These two issues combined make HubSpot’s automatic system less than ideal. However, there’s still value in these tools, especially for businesses that lack time or capacity to invest in a manual scoring system.
Manual Lead Scoring
Companies can use the HubSpot Score property to manually build criteria for positive and negative points based on a contact’s engagement, location, and demographics.
Pro Tip: Enterprise Portals can create multiple HubSpot Score properties, which is beneficial for customers with diverse product lines and varying sales cycles or who serve several industries with their own nuances.
The point values and timeframes should be assigned based on the value each activity has to the client and the average length of their sales cycle.
Here’s an example:
- Contact Has Viewed A Sales Page in the Last 30 Days (+3 Points)
- Contact Has Clicked a Marketing Email in the Last 30 Days (+3 Points)
- Contact Has Unsubscribed From All Emails (-10 Points)
- Recent Sales Email Open Date is Less Than 7 Days Ago (+5 Points)
- Lifecycle Stage is SQL (+5 Points)
- Lead Status is Disqualified or Closed/Won* (-50 Points)
- Custom Values Based on Each Client (+/-)
*Remember that Lead Scoring is meant for sales and marketing to identify ideal prospects. That’s why we give a high number of negative points to contacts who are already customers: they do not need to be nurtured.
This is a simplified example of values that can work for any client. This should be individualized per client using relevant properties and values.
For instance, a company that caters to educational organizations might want to grant positive points for email addresses that end with .edu, or for domains that contain k12 or ISD. And, if certain industries are ideal customers, then Industry should receive extra points if it contains certain values, or negative points if it contains other values.
For organizations with longer or shorter sales cycles, the time periods should be adjusted accordingly. Perhaps 30 days is too long because customers make purchase decisions quickly. Adjust as needed for your company.
The Lead Status property helps sales teams organize and prioritize their outreach efforts. It uses HubSpot workflows to automatically set Lead Status values based on sales activities logged in HubSpot. Naturally, this requires sales teams to use the HubSpot CRM for sales, or to have an integration which sets these properties.
Lead Status allows users to customize the values as well, letting companies mirror existing sales processes and terminology into HubSpot.
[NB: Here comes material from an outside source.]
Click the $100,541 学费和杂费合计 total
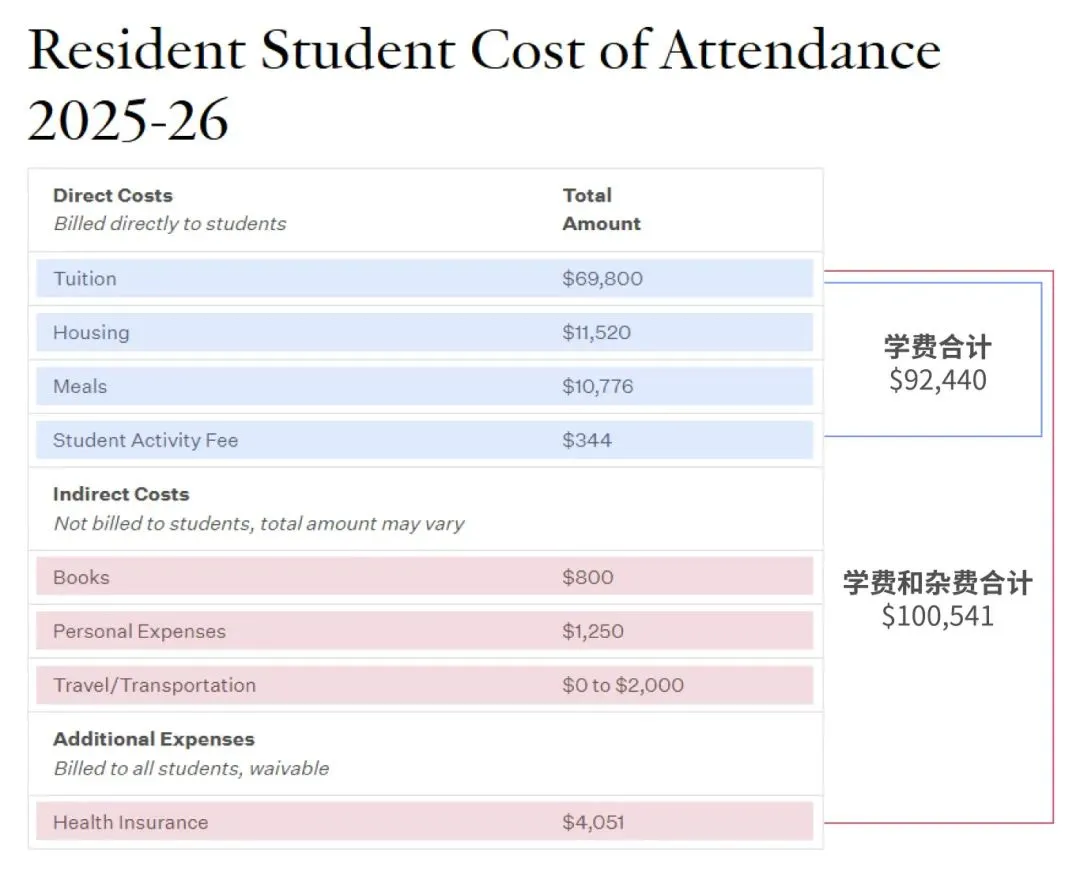[x=937, y=616]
The default values we setup for our clients include:
- New Lead, Not Yet Contacted All new contacts by default.
- Attempted to Contact, No Reply Set automatically by a workflow once a 1-to-1 sales email is sent to a contact. Or if a meeting has been booked or a call logged in the CRM.
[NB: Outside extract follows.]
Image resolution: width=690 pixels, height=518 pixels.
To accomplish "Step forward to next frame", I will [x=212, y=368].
- Connected, Replied, Spoke Set automatically by a workflow once a contact has replied to a sales email. Or if a meeting has taken place or phone call connected in the CRM.
- Open Opportunity Set automatically by a workflow if a contact has an associated Deal in HubSpot.
- Closed Won Set automatically by a workflow if a contact has an associated Deal marked as Won.
- Closed Lost Set automatically by a workflow if a contact has an associated Deal marked as Lost.
- Unqualified Needs to be manually set be the sales representatives based on their interactions with a contact.
Starting to see how Lead Status and Lead Score can be used together? It gets better.
This property provides a high-level way to categorize contacts in HubSpot. These values cannot be changed.
Setting the Lifecycle Stage Value
HubSpot provides several ways to set this property and they should be handled intentionally.
- Form Submissions Add the Lifecycle Stage property to any form as a hidden field, preset to a chosen value. Upon form submission, the contact will inherit that lifecycle stage.
- Uploads By default, all list uploads are set to Lead, but this can be overridden per upload.
- Lead Score Use a workflow to set contacts with a lead score for certain lifecycle stages.
- Company Lifecycle Stage If this feature is on in HubSpot, all contacts will inherit the lifecycle stage of their associated company.
- Workflows Build out complex ways to define Lifecycle Stage using HubSpot workflows.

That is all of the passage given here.